**Assignment**. Skip all pictures. Set down only the lines starting at the line containing "Open the search magnifier tool" and running to the end of the listing.

**Supplied entries**.
--- START ---

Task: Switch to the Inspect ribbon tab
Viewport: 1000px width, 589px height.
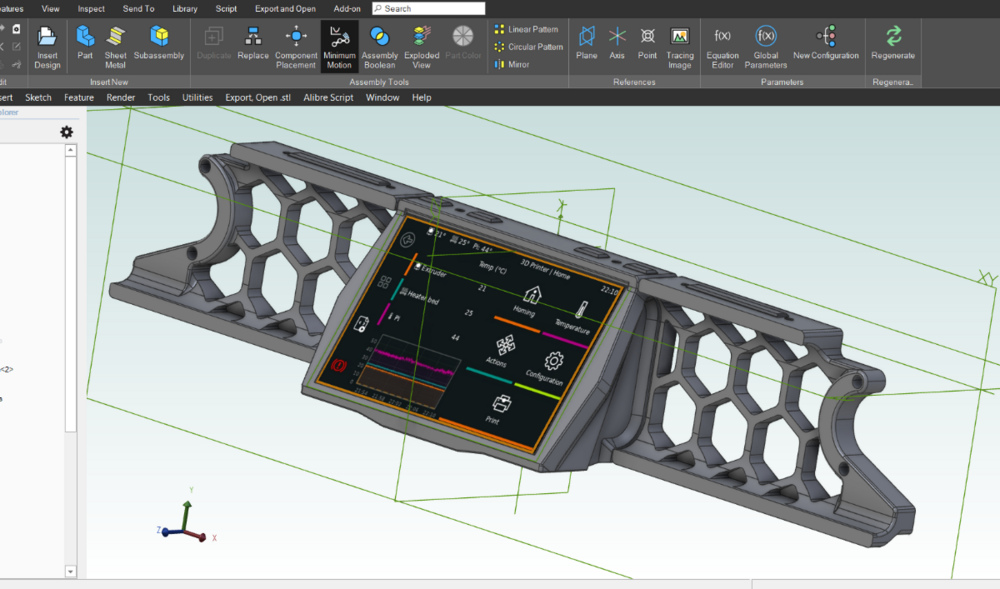Action: (91, 8)
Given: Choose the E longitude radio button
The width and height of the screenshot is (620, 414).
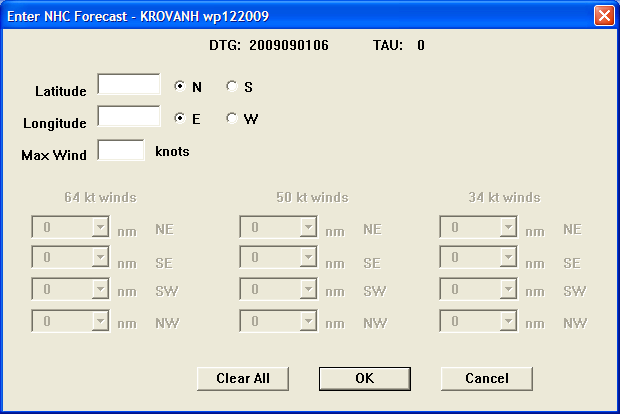Looking at the screenshot, I should [x=181, y=119].

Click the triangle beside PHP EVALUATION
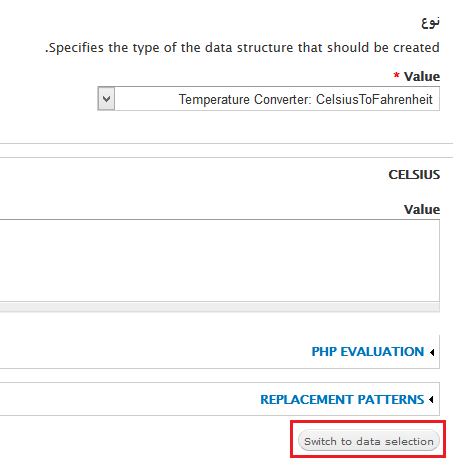pyautogui.click(x=432, y=352)

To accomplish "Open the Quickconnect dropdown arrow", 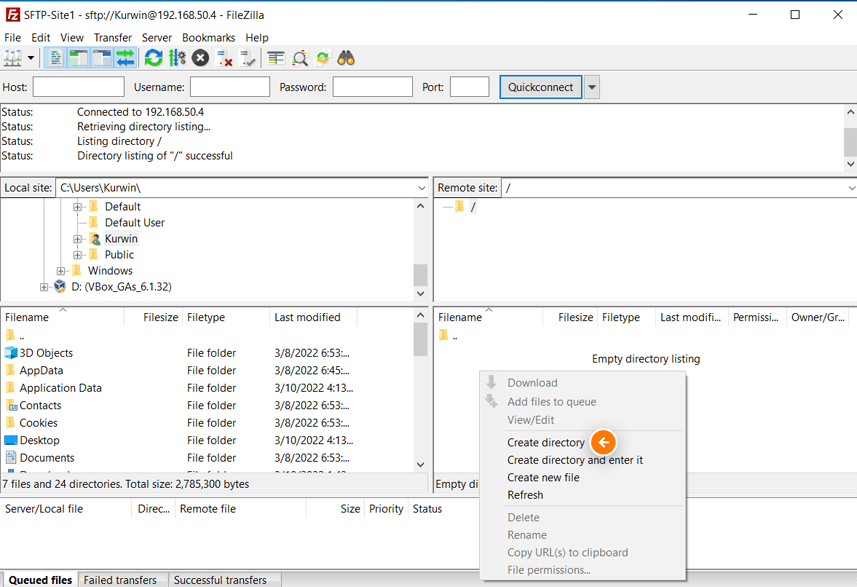I will coord(590,86).
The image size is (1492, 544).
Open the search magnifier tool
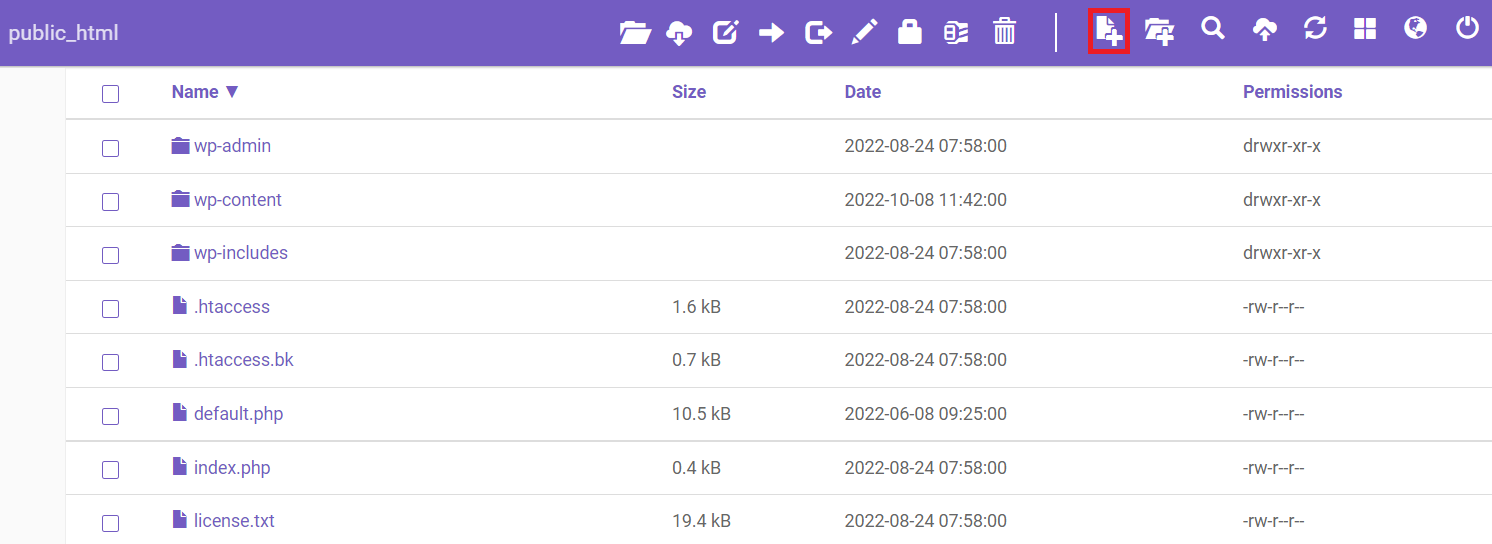(x=1212, y=29)
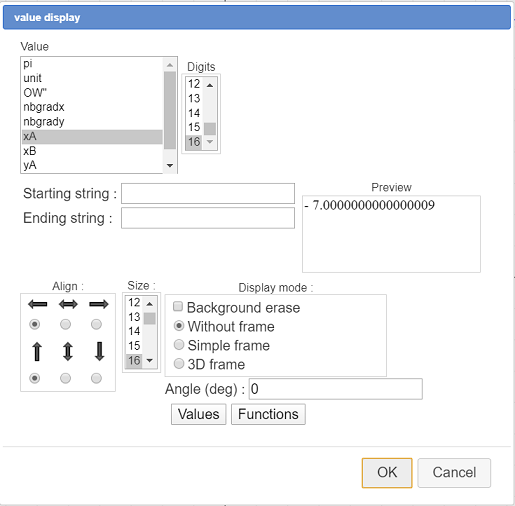515x506 pixels.
Task: Click the Size list scroll-up arrow
Action: [x=150, y=304]
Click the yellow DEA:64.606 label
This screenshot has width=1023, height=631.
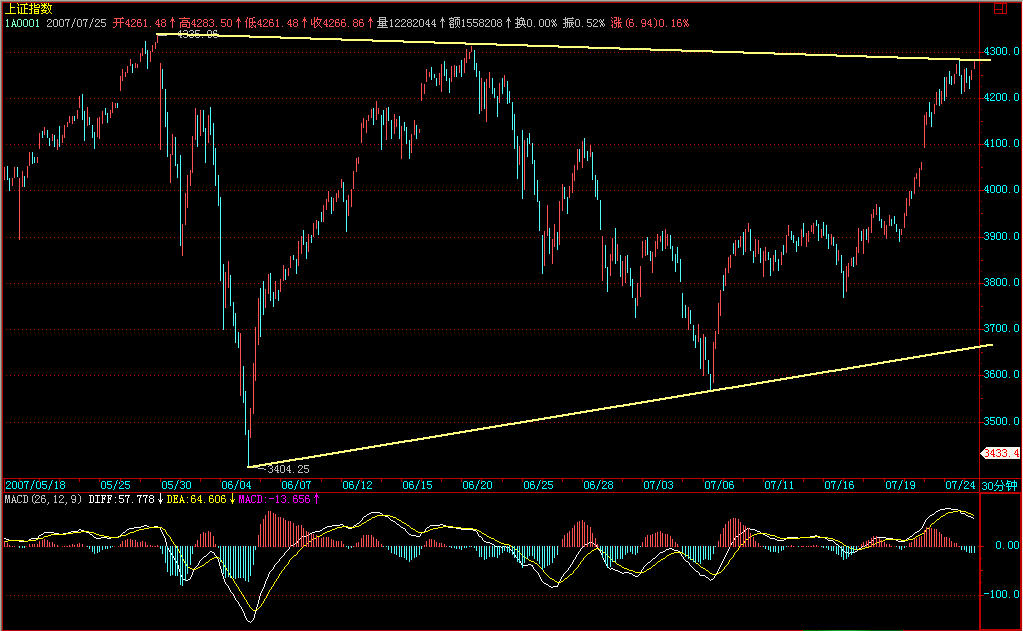point(197,498)
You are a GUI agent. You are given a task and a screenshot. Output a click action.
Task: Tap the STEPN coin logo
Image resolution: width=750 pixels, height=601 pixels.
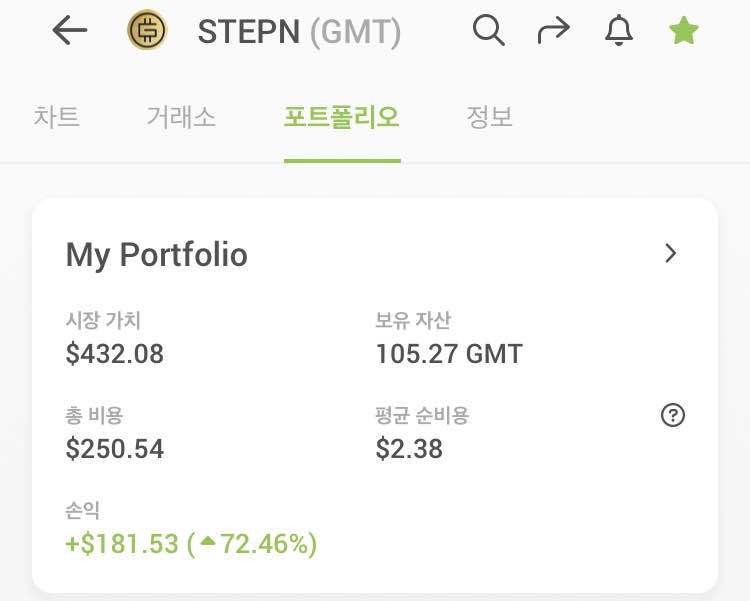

--- END ---

**Response**.
Open the search magnifier tool
(x=1212, y=29)
515x506 pixels.
Task: Click the Size list scroll-up arrow
Action: [x=150, y=304]
Click the yellow DEA:64.606 label
This screenshot has width=1023, height=631.
point(197,498)
You are a GUI agent. You are given a task and a screenshot. Output a click action.
Task: Tap the STEPN coin logo
Image resolution: width=750 pixels, height=601 pixels.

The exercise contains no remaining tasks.